Velbert. Gerade erst hat die Stadt Velbert eine neue Unterkunft für Flüchtlinge geschaffen. Aber auch das reicht nicht. Bald geht’s an diese Sporthallen.
Die Ereignisse überschlagen sich, und die Zahlen stehen dem in nichts nach: „Es wird ein heißer Winter. Wir stehen mit dem Rücken zur Wand“, schildert Gerno Böll die aktuelle Situation und die absehbare Entwicklung.
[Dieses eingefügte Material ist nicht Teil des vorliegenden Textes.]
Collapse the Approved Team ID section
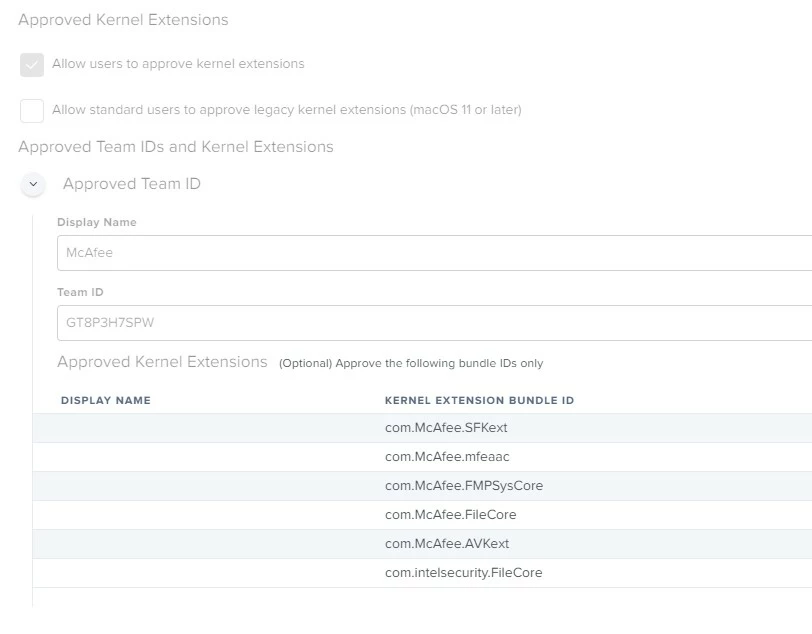The width and height of the screenshot is (812, 634). pyautogui.click(x=33, y=184)
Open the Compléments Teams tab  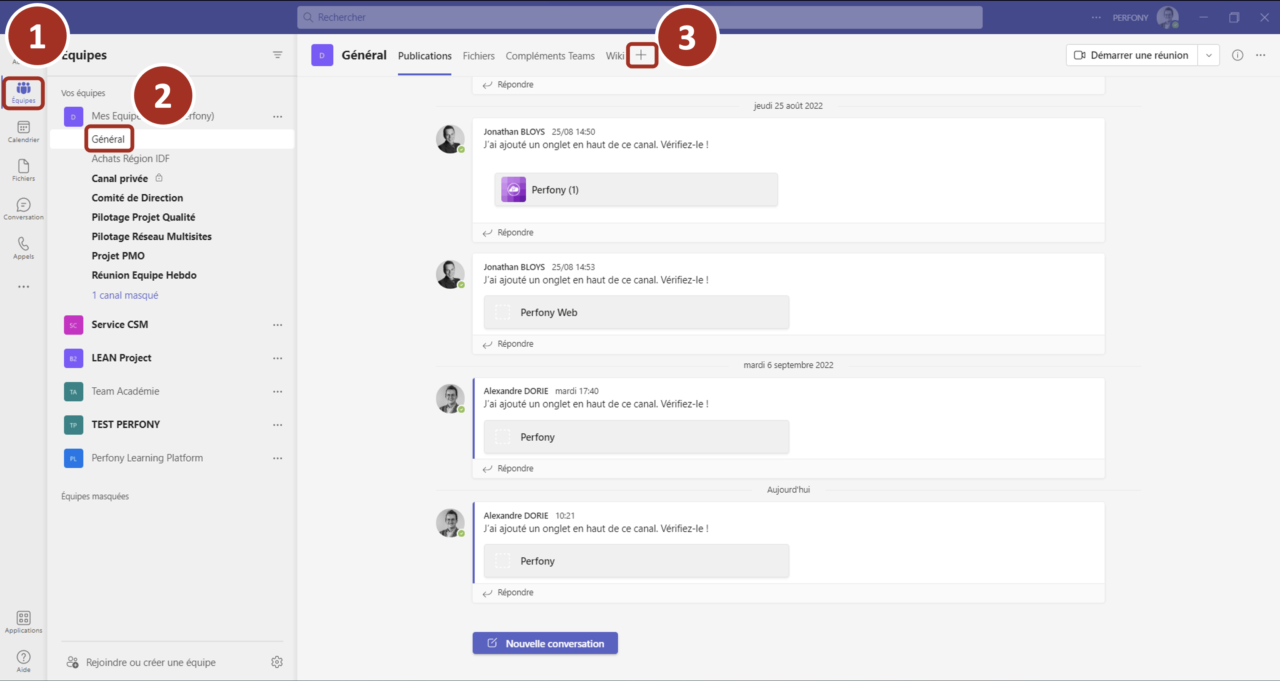coord(550,56)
Man habe gerade einmal vor einer Woche begonnen, die von der Stadt angemietete und für die Unterbringung von Flüchtlingen hergerichtete Etage einer Gewerbe-Immobilie in der Röbbeck zu beziehen. „Die ersten 30 von 80 dort neu geschaffenen Plätze sind bereits belegt“, berichtet der Fachdezernent, „die übrigen werden es innerhalb von drei Wochen ebenfalls sein.“
Damit ist jetzt absehbar: Auch in Velbert werden aus Turnhallen wieder Unterkünfte.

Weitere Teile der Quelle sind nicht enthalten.